- Set tasks:
- 1) In the Peru birding diary entry, what altitude did the group reach at the crest called Abra Malaga?
- 2) Pick up the Peru birding diary entry after its final sentence and carry it forward.
═══ Page extract
Day 8 | 12 May 2019 | Ollantaytambo to Ollantaytambo

Today was the first day where our birding was impacted quite a bit by the weather. It rained on and off for most of the morning, but since we’re hardcore birders we pushed through most of it, except for a two-hour section where it was even too miserable for us. So, instead of birding, we stopped for a big bowl of chicken and potato soup at a local roadside restaurant. It was toasty warm inside and it was hard to drag me back out again.

It must be said that it was probably fortunate that we lost two hours because my head may have exploded if I’d had to deal with too many more lifers, such was the birding.

Our route took us up a monster pass to a crest called Abra Malaga, where we topped out at 4,200m (no vomiting in case you were worried about me) and then we descended all the way down to 1600m with frequent stops to work through the bamboo and cloud forests. This was special habitat and the five endemics we saw was evidence of that.

Before I go on, I have to say that the beauty of the Peru scenery continues to astound me. I would suggest it’s the most beautiful scenery I’ve ever seen. Jeanie and I travelled through the valleys of the South Island of New Zealand to Milford Sound, which I’ve always thought of as unbeatable, but the cloud forests in the high Andes this morning was at such a larger scale that it was a winner for me.

Our stops in the cloud forests yielded handfuls (and sometimes bucketfuls) of lifers for both of us.

The birding methodology was to drive slowly down the pass and watch out for mixed species flocks.

Alex or Juan would shout at Daniel to stop the bus (Daniel is our new driver, who, sadly, doesn’t produce roadside picnics like Julio). The car would screech to a halt and we’d frantically tumble out of the car, trying to keep up as the birds were named one after another.

These mixed species flocks are head-spinning stuff and it has become pretty clear on this trip that every bird takes me about 4 seconds longer to lock onto than it does Garret, so my mini-FOMO levels are incrementally growing with each bird we see. It may be the fact that I’m also trying to photograph everything that moves but it’s far more likely that I’m just a bit slow. As a result, it’s high anxiety stuff, this birding.

Unstreaked Tit-tyrant (endemic)

Great Thrush

Streaked Tuftedcheek

Masked Flowerpiercer

Golden-collared Tanager

Cuzco Brush-finch (endemic)

Pearled Treerunner

Marcapata Spinetail (endemic)

Marcapata Spinetail (endemic)

Puna Thistletail

It took us the entire morning to work our way down to a little town where a friend of Juan’s has built a lodge for birders. A few years back Juan spent some time at his house and noticed there was a resident Swallow-tailed Hummingbird mooching around the flowers and so it became the first reliable site in Peru for it, attracting birders to the garden. We were headed there to see it. And see it we did. It was actually way too easy but we appreciated how special it was and it quickly moved to the top of the “Bird of the Day” contender list, despite the four endemics we’d already seen.
══════
═══ Source excerpt
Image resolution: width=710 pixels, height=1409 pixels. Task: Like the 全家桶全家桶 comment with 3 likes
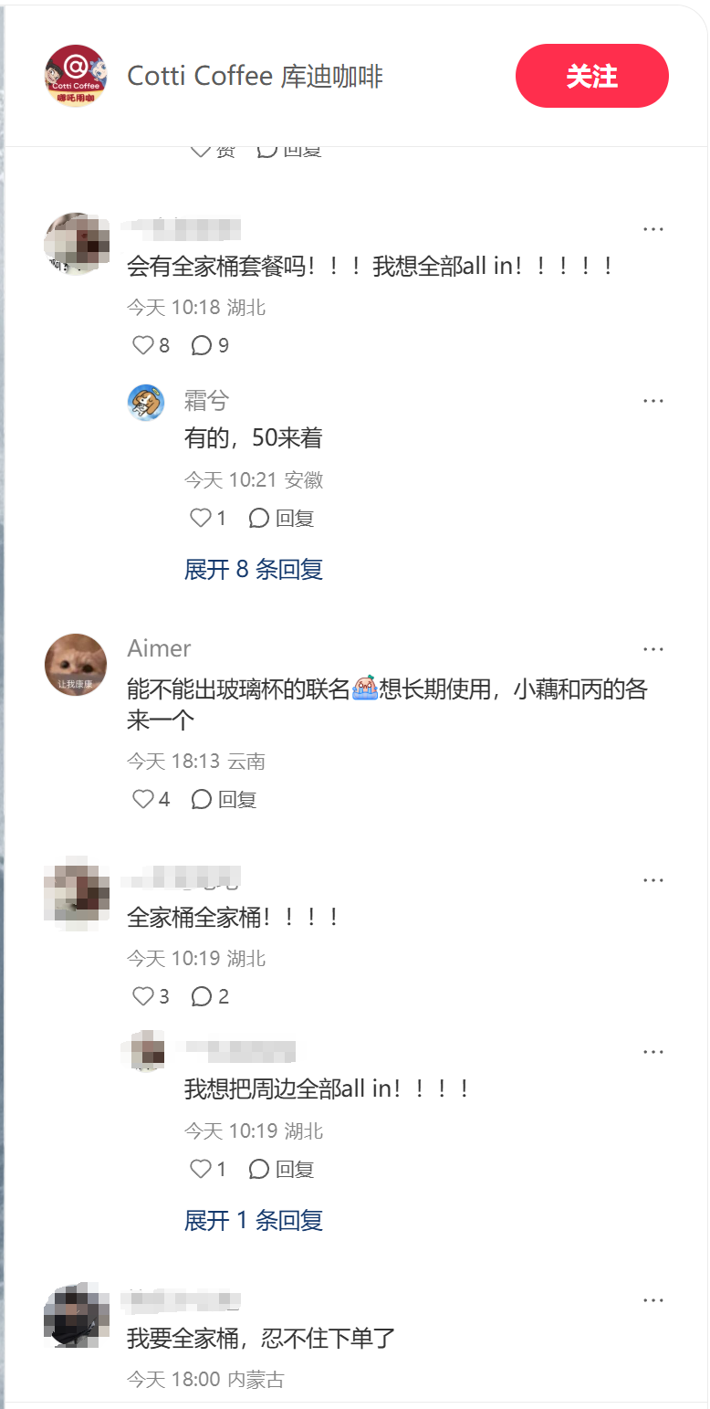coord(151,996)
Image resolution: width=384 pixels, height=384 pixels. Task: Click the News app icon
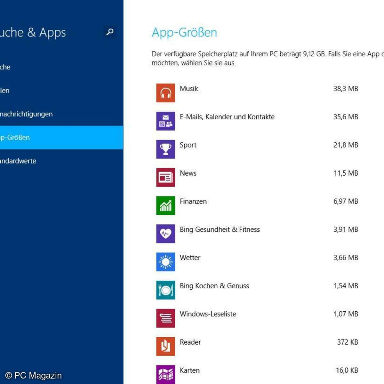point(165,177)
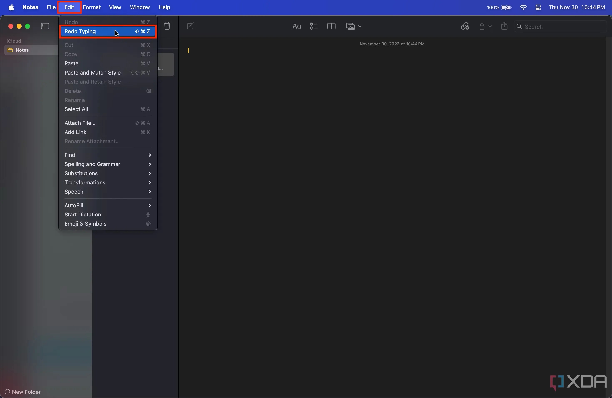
══════
- Results:
- 1) 4,200m

- 2)
Blue-necked Tanager

Red-crested Finch

Swallow-tailed Hummingbird

Yellow-bellied Elaenia

White-bellied Humingbird

Masked Yellowthroat

After spending a very productive two hours in the garden we pointed the car back up the pass and began the long journey back home. One thing you have to steel yourself for on birding trips is a crap load of car time. Today we had plenty.

But, we had two very important stops on the way up the pass. We were looking for antpittas. It’s a family of super-elusive and shy birds that can literally drive you to drink. They hop around in the gloomiest forests and hate to be seen. Alex and Juan chose a four hour drive back to Ollantaytambo to try and find two of them.

The first was Red-and-white Antpitta which took a bit of hard work before giving itself up and immediately grabbed top spot in the BOD listing. I’m delighted to report that I actually saw it about 5 seconds before Garret and so I had seven seconds of viewing and he only had two before it vanished into thin air, never to be seen again. Red-and-white Antpitta is an endemic and so it was very important.

And then began the Rufous Antpitta malarkey.

If the Red-and-white Antpitta was shy, this little bastard took things to a whole new level. We visited three separate, and secret, sites and spent more time than you’d think was reasonable, staring into the gloom of bamboo forests looking for any movement to find the damn thing. That’s not the worst of it. At the second site Garret clapped eyes on it and as I moved to look in the direction he was pointing, the stupid thing hopped out of sight. I spent another 20 minutes staring at the same moss-covered log without any success.

There’s always that inevitability on these trips that there isn’t a perfect overlap of species seen by all participants and the non-overlapping ones are always the biggies. Emotions run from frustration and heartbreak to sheer hatred and jealousy. After we walked away from site two, I don’t think I hated Garret for seeing such a special bird but my incremental FOMO had reached its highest level yet on this trip.

You’ll all be pleased to know that I have returned to a state of emotional calm as I got the greatest views ever of a Rufous Antpitta at site number three and I even had a chance to describe my binocular-filling views to Garret, just to tilt some of the jealousy his way.  I chose to absorb the views through my binoculars rather than risk raising my camera for a photo so you’ll just have to imagine how amazing my views were.

And so that was the end of the day’s birding as it quickly got dark on the pass and we still had about a million switchbacks to get back to Ollantaytambo.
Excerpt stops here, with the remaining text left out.